Work order: Take the line containing "The width and height of the screenshot is (1024, 723)." and every line after it to the end of the records, and copy them exactly, excluding pictures.
(Exercise materials)
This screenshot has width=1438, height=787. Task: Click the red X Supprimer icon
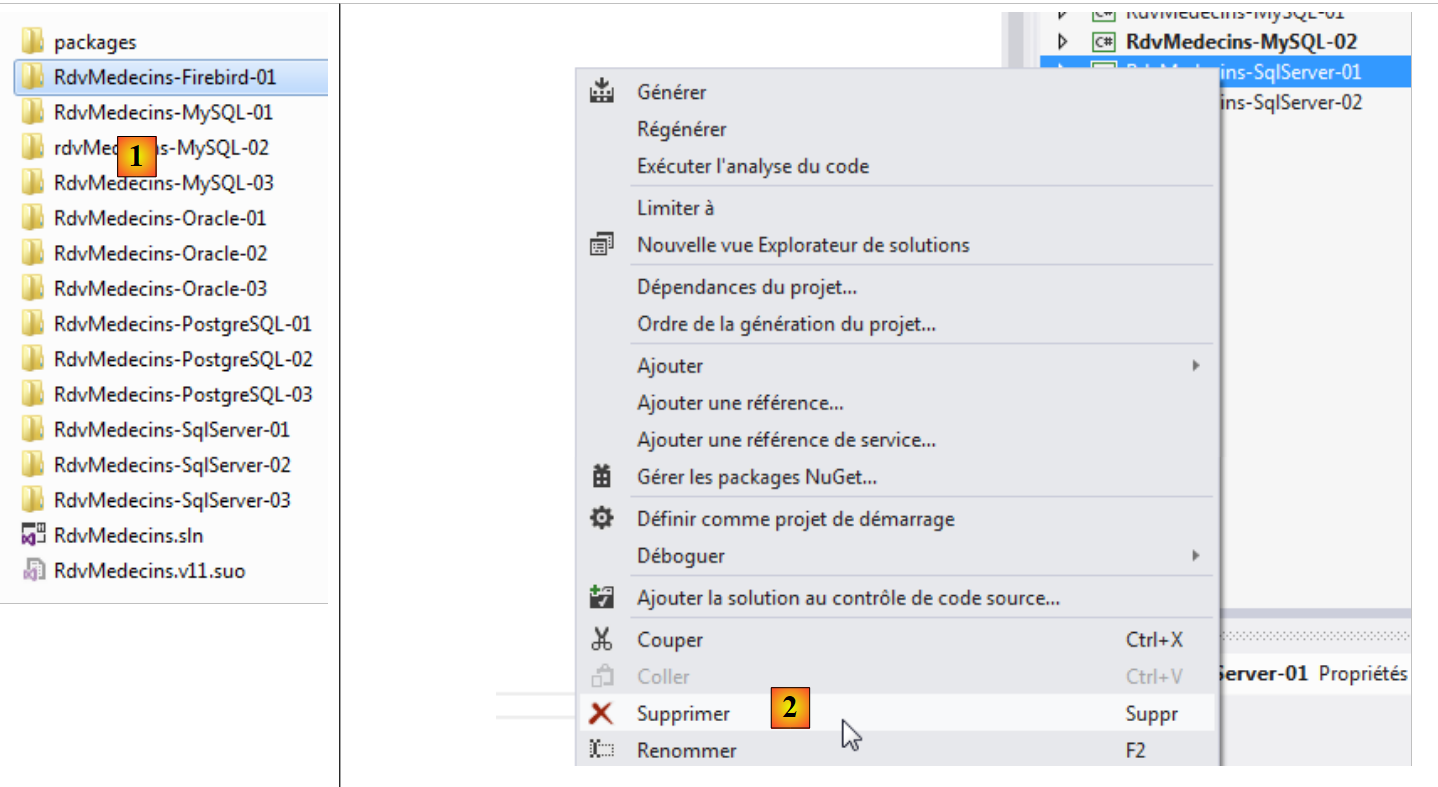(601, 714)
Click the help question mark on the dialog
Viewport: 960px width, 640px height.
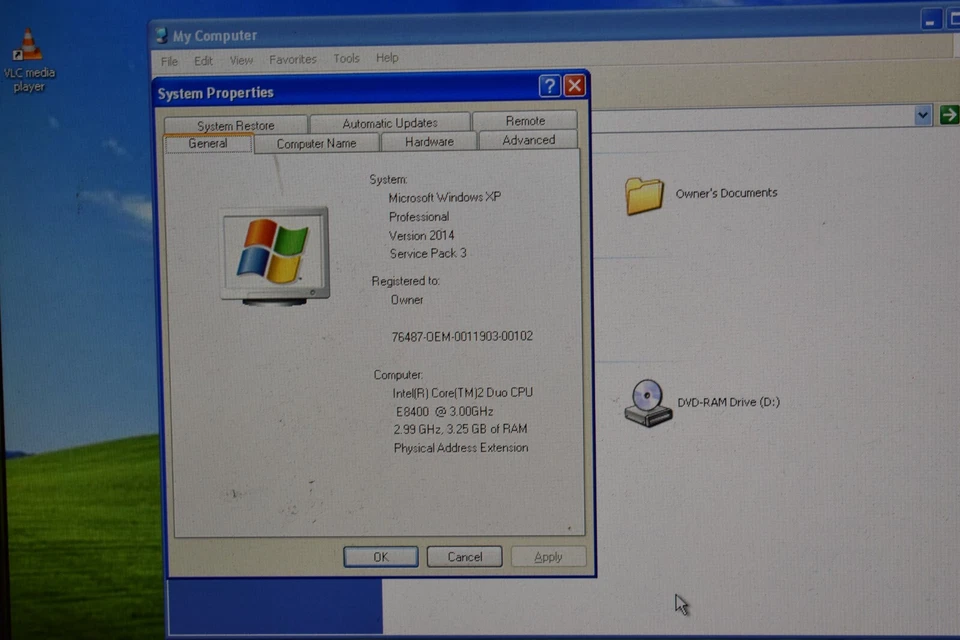coord(549,86)
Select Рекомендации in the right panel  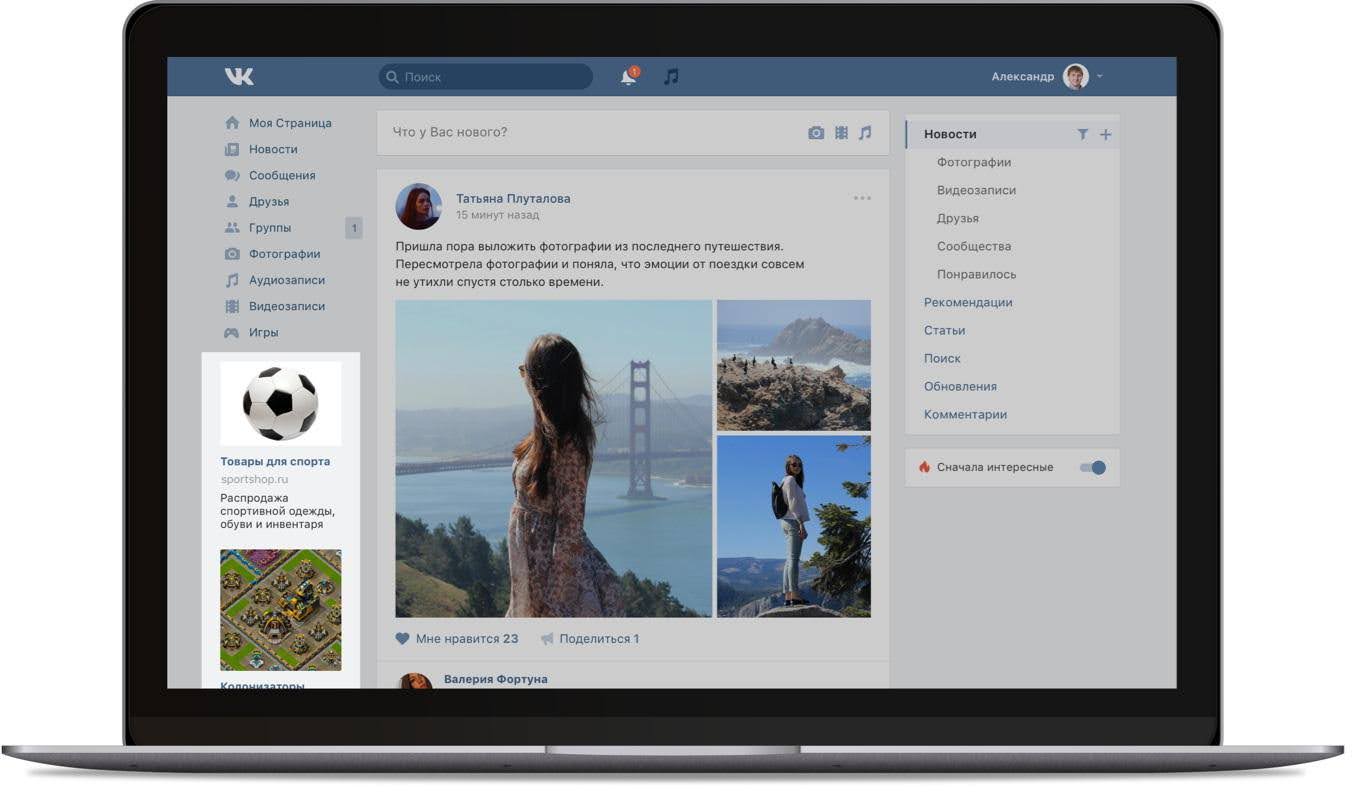point(967,302)
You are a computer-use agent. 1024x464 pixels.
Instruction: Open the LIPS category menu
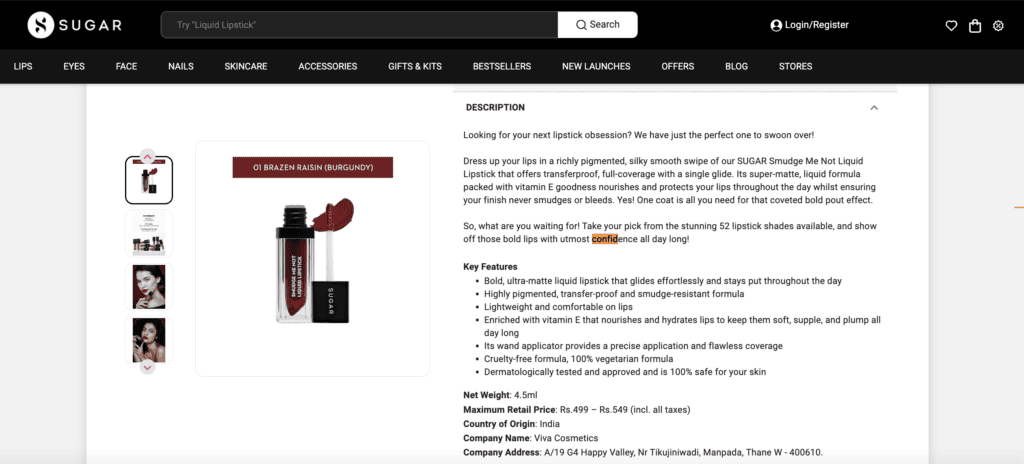coord(23,66)
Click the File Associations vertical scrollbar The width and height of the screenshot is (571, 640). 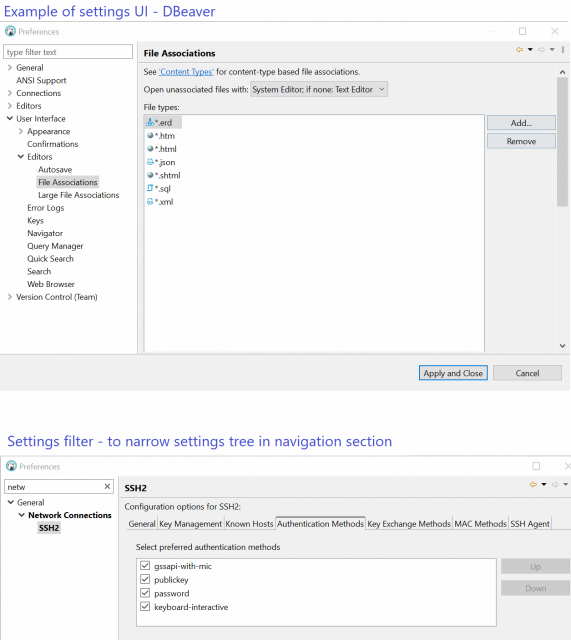[562, 141]
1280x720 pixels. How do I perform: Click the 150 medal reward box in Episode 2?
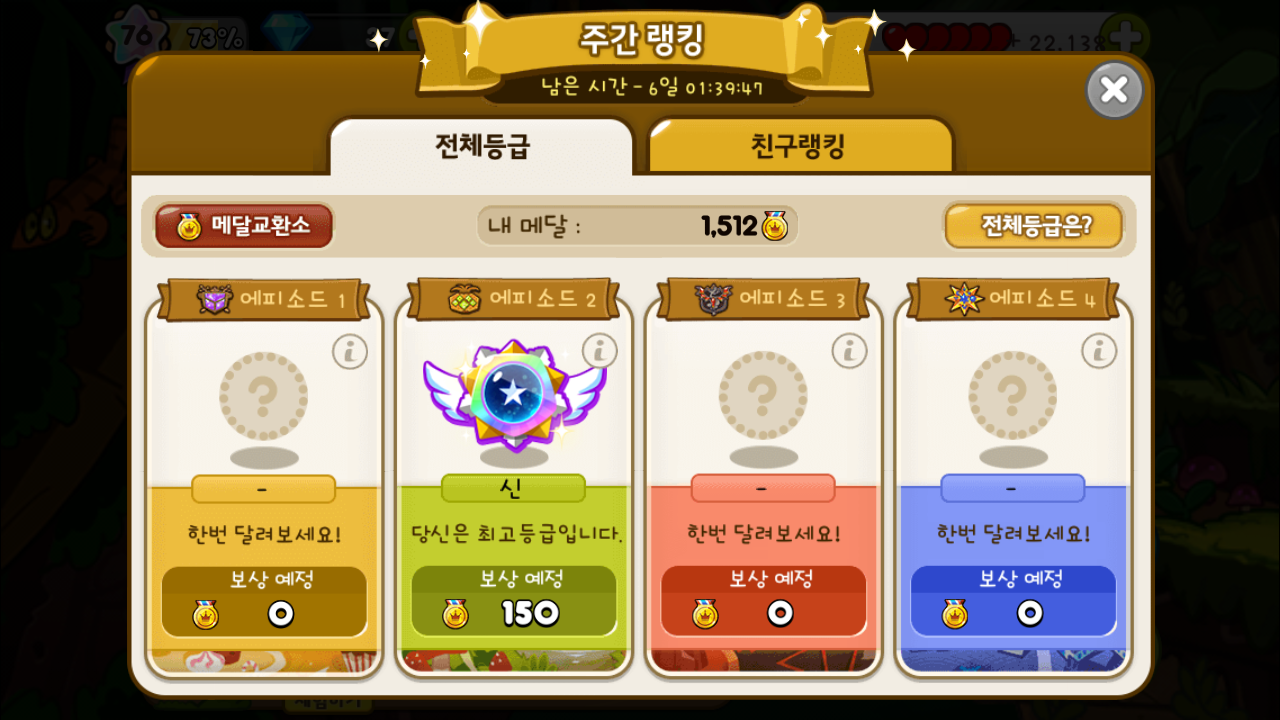[x=514, y=601]
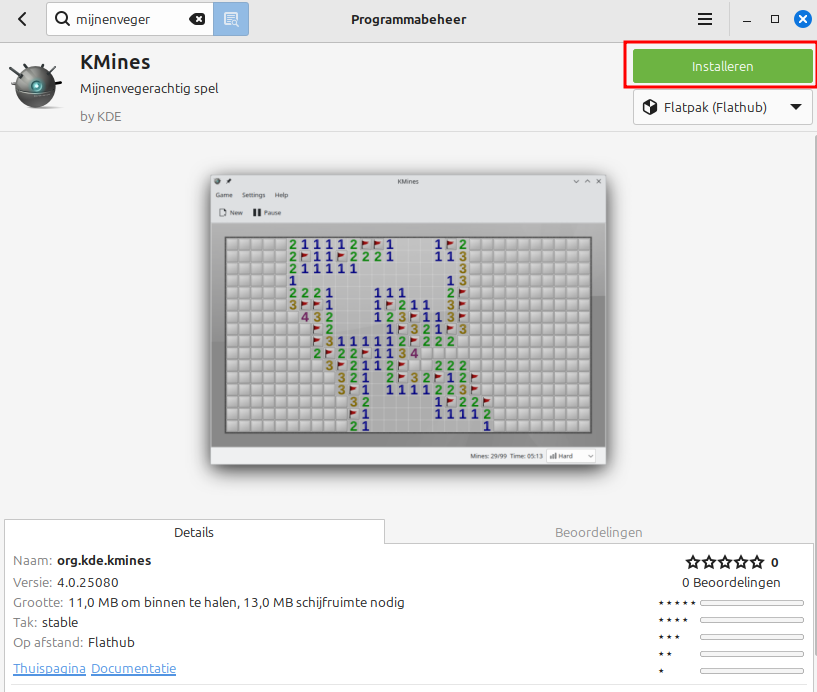817x692 pixels.
Task: Select the Details tab
Action: (x=194, y=532)
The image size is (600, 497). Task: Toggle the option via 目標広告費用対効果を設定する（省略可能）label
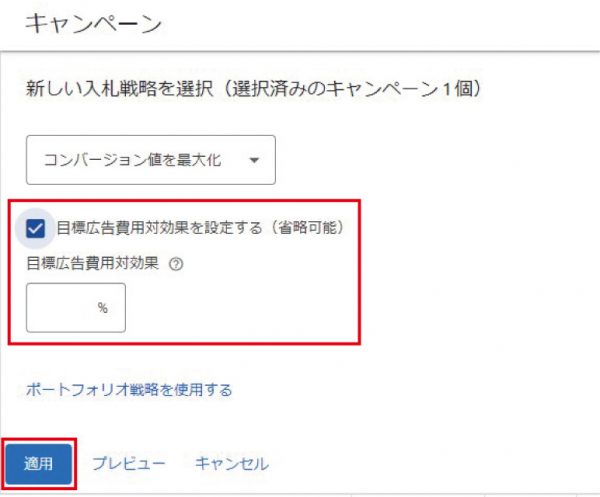[200, 228]
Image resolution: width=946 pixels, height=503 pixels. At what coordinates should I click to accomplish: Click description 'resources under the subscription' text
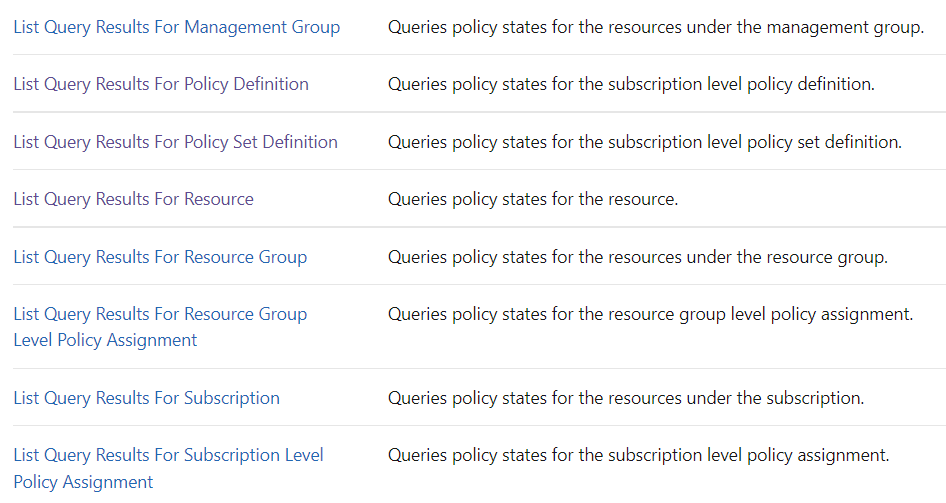626,398
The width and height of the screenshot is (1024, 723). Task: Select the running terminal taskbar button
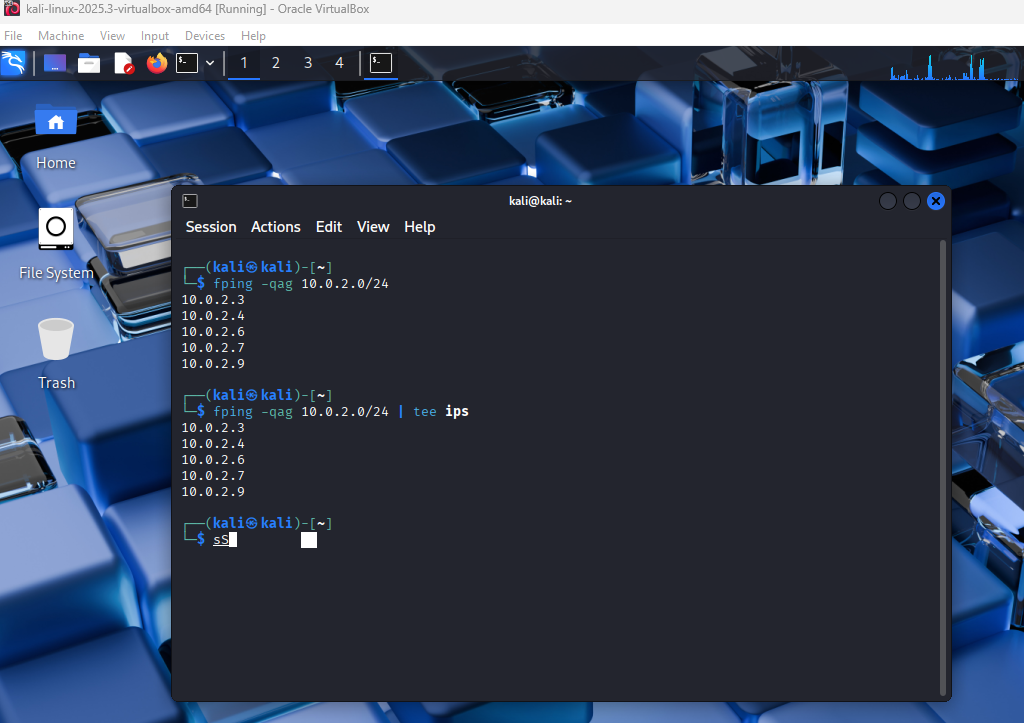tap(381, 63)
(End Exercise materials)
Output for this exercise:
The width and height of the screenshot is (1024, 723). Task: Select the running terminal taskbar button
tap(381, 63)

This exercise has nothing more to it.